Also, be aware that some sacred shrines, tombs, and museums do not allow photos or video so be sure to ask before you click, or shoot film. Depending on the weather when you go, if it gets cold or snows, make sure you have a jacket because, if you are a big American, they might not have sizes to fit you. As for anything you might need for training, all I can say is to bring your dobok, belt, and a good supply of perseverance and indomitable spirit cause you're gonna need it! :mst: 

CM D.J. Eisenhart

(P.S. Be ready to use co-ed bathrooms, because, in some places, men and women walk in to the same restroom facilities, and some still do not have toilets - just a hole to squat over.) :flushed:


----------



## Miles (Nov 26, 2006)

Good luck on the trip Terry!  I know you and your students will find it educational!

Since you are taking a good sized group, I'd suggest you contact a tour company.  There is one advertised in TKD Times & Black Belt magazines (they had a photo of GM Ronald Rose' students training in front of a temple..pretty cool).  Just glanced thru 9/06 TKD Times-nothing in there, but I think it is "Tour 2 Korea."  If it is part of a tour, they'll have interpreters, and can show you sights.

When are you going?

Miles


----------



## terryl965 (Nov 26, 2006)

Miles said:


> Good luck on the trip Terry! I know you and your students will find it educational!
> 
> Since you are taking a good sized group, I'd suggest you contact a tour company. There is one advertised in TKD Times & Black Belt magazines (they had a photo of GM Ronald Rose' students training in front of a temple..pretty cool). Just glanced thru 9/06 TKD Times-nothing in there, but I think it is "Tour 2 Korea." If it is part of a tour, they'll have interpreters, and can show you sights.
> 
> ...


 
that is who we are using there office is located in Chicargo and they send us packages to the school all the time with a new calender every year they seem like a great group.


----------



## Chris from CT (Nov 26, 2006)

terryl965 said:


> If you was going to Korea to train what would be the necessaty you must bring because you will not find it there?


 
During my last trip to Korea I made the mistake of bringing an almost spent stick of deodorant. It may not be like this in Seoul, but I had a fairly difficult time finding deodorant down in Daegu. Lesson learned... Why chance it? Bring enough for the whole trip. 

Have a great time!


----------



## MBuzzy (Dec 2, 2006)

Well, #1 thing is a Korean Phrase book.  Thought MOST of the country speaks english, sometimes you run into those who don't...and sign language is difficult!  You also run into a lot of younger people who know English but are embarrased to use it.

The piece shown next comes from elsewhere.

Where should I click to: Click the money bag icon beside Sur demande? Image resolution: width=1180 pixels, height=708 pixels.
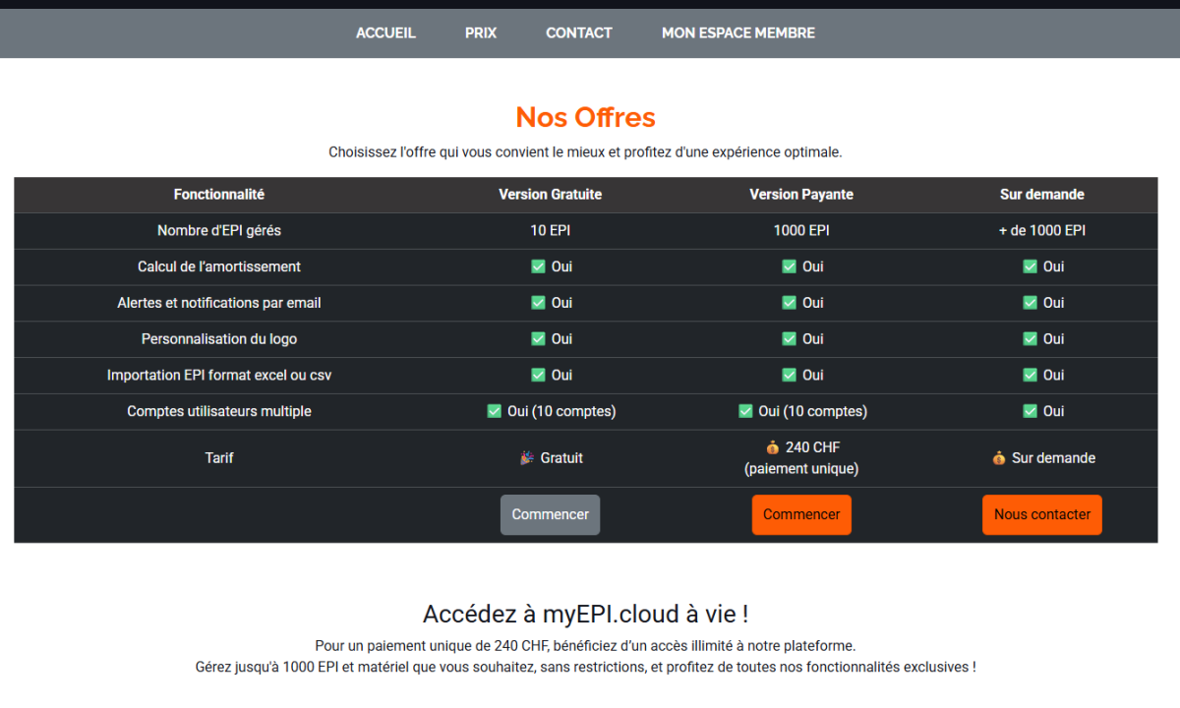click(x=999, y=458)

I don't know how long you're staying, but if you have any brand name products that you like (toiletry stuff), I'd bring those.  They can be hard to find.  

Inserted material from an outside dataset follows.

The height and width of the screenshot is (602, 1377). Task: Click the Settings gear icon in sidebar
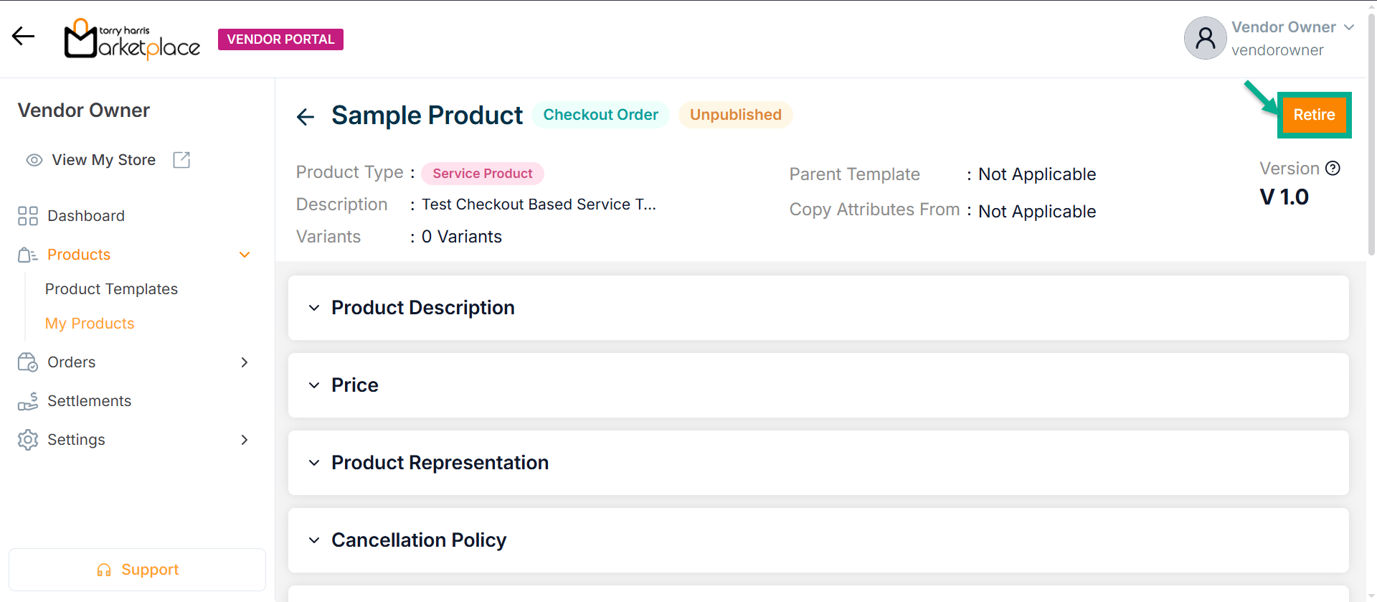28,440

A 110/220 adapter and plug adapter.  Remember that Korea is on 220 power and uses completely different plugs.  Their plugs are two round prongs.  A lot of hotels don't have 110 or american plug connections.

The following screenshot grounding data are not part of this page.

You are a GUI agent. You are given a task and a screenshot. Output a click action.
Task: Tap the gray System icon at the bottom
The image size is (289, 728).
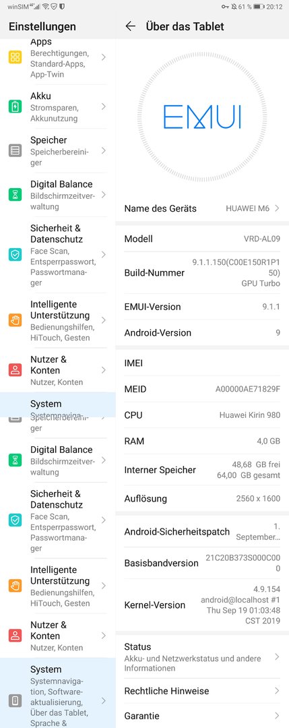15,700
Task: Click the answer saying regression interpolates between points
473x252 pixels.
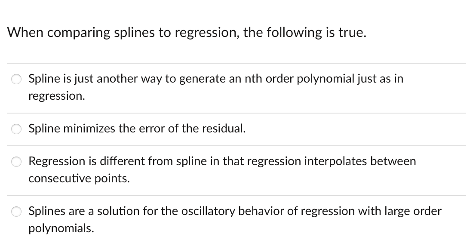Action: (222, 161)
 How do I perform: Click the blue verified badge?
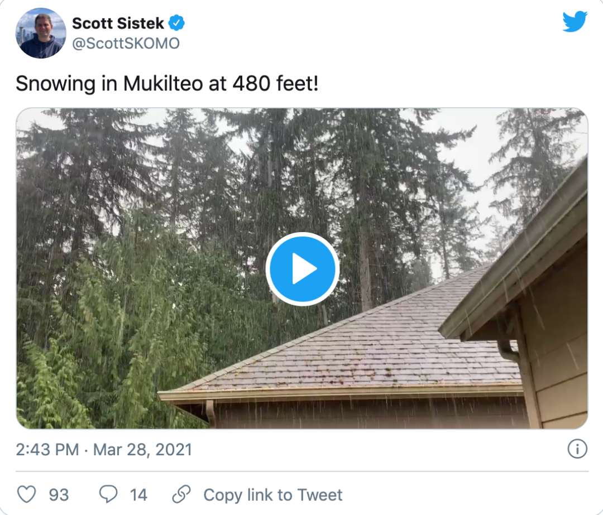[177, 23]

The litte brown bottles that Last Ferner was referring to are usually Vitamin C...they are CRAZY about it.  In fact, a lot of restaurants serve little bottles of it after the meal.  There are a lot of weird drugs though, including gums with drug sounding names...like Xylitol.

As for food....Bulgogi is ALWAYS a good bet, and almost all americans like it.  It is just marinated beef.  But that is completely correct, be careful about what you eat.  It is all completely safe, but our stomachs aren't used to it.  I have eaten a lot of things here that I can't identify....some is fine, some makes me sick, but after I eat it more than once, I'm usually ok.  If you do need 7-up, it is called Chilsung Cider here.  Orange Fanta is also popular.  When in doubt, Bi Bim Bap will almost always be available to eat....but it is an aquired taste....just be SURE to ask for the Gojuchang on the side...it is VERY hot red bean paste and they put A LOT in it.  Bi Bim Bap also has a fried egg on it, but you can take that off if you don't want it.  Other than that, its just rice and veggies.

If you have any other questions, please feel free to ask!


----------



## rmclain (Jan 10, 2007)

MBuzzy said:


> Well, #1 thing is a Korean Phrase book. Thought MOST of the country speaks english, sometimes you run into those who don't...and sign language is difficult! You also run into a lot of younger people who know English but are embarrased to use it.
> 
> I don't know how long you're staying, but if you have any brand name products that you like (toiletry stuff), I'd bring those. They can be hard to find.
> 
> ...


 
They have Xylitol gum in Japan and Okinawa too.  Xylitol is just a sugar substitute that has been around for around 40 years. For some reason,  they(Asian country or business) used that name for their gum too.  It is very strong gum and highly recommended for after eating seafood. 

Bi Bim Bop:  The fried egg on top is the good part.   My favorite is the seafood Bi Bim Bop, but I've never had that version with the fried egg on top.

R. McLain


----------



## Skip Cooper (Apr 2, 2007)

I wouldn't leave without my wife...because she wouldn't let me go otherwise.   :idunno: :whip1:


----------